In 2014 a team of American academics were researching how people in different cultures experience emotions. They wanted to find out what the similarities and differences were and what different people groups could learn from one another.  They went to a remote tribal settlement in the Himalayas and found that the people there, whose lives had not been exposed to global cultures, nevertheless identified with a wide range of emotions. Sadness, embarrassment, joy, shame – all seemed to transcend culture. However, one emotion seemed to cause the most excitement. 

Contentment.

The villagers drew breath and explained that “in our culture, this emotion is very special. It is the highest achievement of human well-being, and it is what the greatest enlightened masters have been writing about for thousands for years.” 

Asked for more details they admitted that “It’s hard to translate it exactly, but the closest word in our language is chokkshay, which is a very deep and spiritual word that means ‘the knowledge of enough.’ It basically means that right here, right now, everything is perfect as it is, regardless of what you are experiencing outside.”

There are some rich Biblical connections to be made here.

Contentment: a spiritual gift, that right here, right now, even if everything is NOT perfect as it is, and regardless of what I am experiencing outside, I’m OK.

Think Paul and Silas praising God in prison (Acts 16:25).

Think Stephen’s peace while being stoned to death (Acts 7:55).

Think Habakuk’s fruitless vine and empty cattle stalls (Habbakuk 3:17-19).

They all seemed to believe that right here, right now, even though everything was NOT perfect  they could still experience contentment, peace and even joy.

How do we get to this point of radical contentment?

Well, the research above explored a wide range of global wisdom, historic and contemporary, and concluded that there were two main ways that people sought contentment.  One they called ‘The More Strategy’, the other ‘The Enough Strategy’.

The More Strategy seeks contentment by getting more. More stuff. More free time. More likes on faceBook. More friends. More attention. 

More.  When I’ve got it I will be content.

But it’s a flawed strategy because ‘More’ is insatiable. When you’ve got more, guess what?  You want more!

The Enough Strategy holds out greater hope – but be warned that even the ‘Enough Strategy’ can morph into the More Strategy in disguise!  If I feel I need enough friends, or enough money or enough affirmation, that can be just a different way of saying I need more of those things!

So what DO I need enough of, to be content.

Time to join some LifeWORKS dots. 

What DO I need enough of, to be content? The answer is, ‘enough trust that God is good, and faithful and merciful and generous and on my case’.

If we don’t join the LifeSHAPE dot of Contentment, to the LifeSHAPE dot of Trust to the LifeSOURCE dots of God’s character the picture will be incomplete.

Contentment is not found in seeking contentment but in trusting God.

Contentment is not found in seeking contentment but in trusting God.

As Psalm 62:5-7 puts it:

Yes, my soul, find rest in God;
    my hope comes from him.

Truly he is my rock and my salvation;
    he is my fortress, I shall not be shaken.
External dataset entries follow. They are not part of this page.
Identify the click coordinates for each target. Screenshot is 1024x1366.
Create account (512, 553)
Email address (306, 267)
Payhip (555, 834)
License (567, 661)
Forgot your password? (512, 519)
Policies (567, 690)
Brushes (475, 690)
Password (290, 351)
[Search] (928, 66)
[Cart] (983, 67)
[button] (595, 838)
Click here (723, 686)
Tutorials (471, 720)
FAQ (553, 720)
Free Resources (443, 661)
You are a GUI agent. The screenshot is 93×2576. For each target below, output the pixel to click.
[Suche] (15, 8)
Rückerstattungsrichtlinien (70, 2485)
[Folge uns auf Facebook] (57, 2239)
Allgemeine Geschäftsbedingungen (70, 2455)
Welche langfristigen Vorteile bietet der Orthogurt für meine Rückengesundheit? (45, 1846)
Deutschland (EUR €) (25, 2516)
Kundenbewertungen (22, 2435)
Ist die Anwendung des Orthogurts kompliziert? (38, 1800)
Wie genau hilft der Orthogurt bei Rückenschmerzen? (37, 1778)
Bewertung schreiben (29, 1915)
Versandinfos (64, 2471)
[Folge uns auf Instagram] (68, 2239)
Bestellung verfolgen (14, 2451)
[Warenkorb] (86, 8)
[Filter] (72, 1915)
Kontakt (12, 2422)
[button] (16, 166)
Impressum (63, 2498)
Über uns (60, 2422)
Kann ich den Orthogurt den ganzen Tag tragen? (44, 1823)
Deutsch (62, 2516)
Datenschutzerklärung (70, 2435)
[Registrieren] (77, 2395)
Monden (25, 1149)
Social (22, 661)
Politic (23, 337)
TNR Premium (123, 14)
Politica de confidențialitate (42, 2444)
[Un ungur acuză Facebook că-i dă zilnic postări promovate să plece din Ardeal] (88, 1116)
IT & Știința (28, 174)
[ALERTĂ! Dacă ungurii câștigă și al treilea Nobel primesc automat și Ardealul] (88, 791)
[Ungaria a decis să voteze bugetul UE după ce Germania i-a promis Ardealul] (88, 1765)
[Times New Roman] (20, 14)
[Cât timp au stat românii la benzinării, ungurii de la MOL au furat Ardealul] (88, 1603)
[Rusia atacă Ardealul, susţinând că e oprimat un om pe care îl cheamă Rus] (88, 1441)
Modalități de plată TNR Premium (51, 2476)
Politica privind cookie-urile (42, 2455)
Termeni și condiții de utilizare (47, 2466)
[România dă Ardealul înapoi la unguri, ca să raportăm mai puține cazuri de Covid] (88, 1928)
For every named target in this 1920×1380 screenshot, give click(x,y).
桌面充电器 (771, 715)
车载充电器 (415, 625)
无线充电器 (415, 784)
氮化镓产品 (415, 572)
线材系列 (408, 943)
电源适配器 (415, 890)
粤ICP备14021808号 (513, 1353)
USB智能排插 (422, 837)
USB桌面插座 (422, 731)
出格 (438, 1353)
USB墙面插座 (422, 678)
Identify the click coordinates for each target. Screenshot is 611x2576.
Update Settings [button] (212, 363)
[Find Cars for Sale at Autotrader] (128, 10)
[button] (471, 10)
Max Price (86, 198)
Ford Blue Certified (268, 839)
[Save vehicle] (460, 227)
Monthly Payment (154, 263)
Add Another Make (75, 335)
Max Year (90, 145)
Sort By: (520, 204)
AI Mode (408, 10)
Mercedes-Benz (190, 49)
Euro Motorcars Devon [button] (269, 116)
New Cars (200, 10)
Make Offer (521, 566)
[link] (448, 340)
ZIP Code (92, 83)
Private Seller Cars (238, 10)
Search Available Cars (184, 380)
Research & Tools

My salvation and my honour depend on God;
    he is my mighty rock, my refuge.

Contentment. The ability to be at ease within myself, whatever the circumstances BECAUSE my soul is resting in God.

Life is complicated. Stuff happens. We get sick. We get scammed. We make stupid decisions which end up hurting us or others that we care about. Our jobs are threatened. We can’t sleep… There is no end to the list of things that can make us DIScontent.  We may need to work at some of those things – or even fight against them (no one is saying that we should be content with violence or injustice for example).

But it’s not about perfection, or adequacy or competence or ‘more’.  It’s about holding on to the belief that God is enough. Only from that starting place can we enjoy the picture of Christian contentment.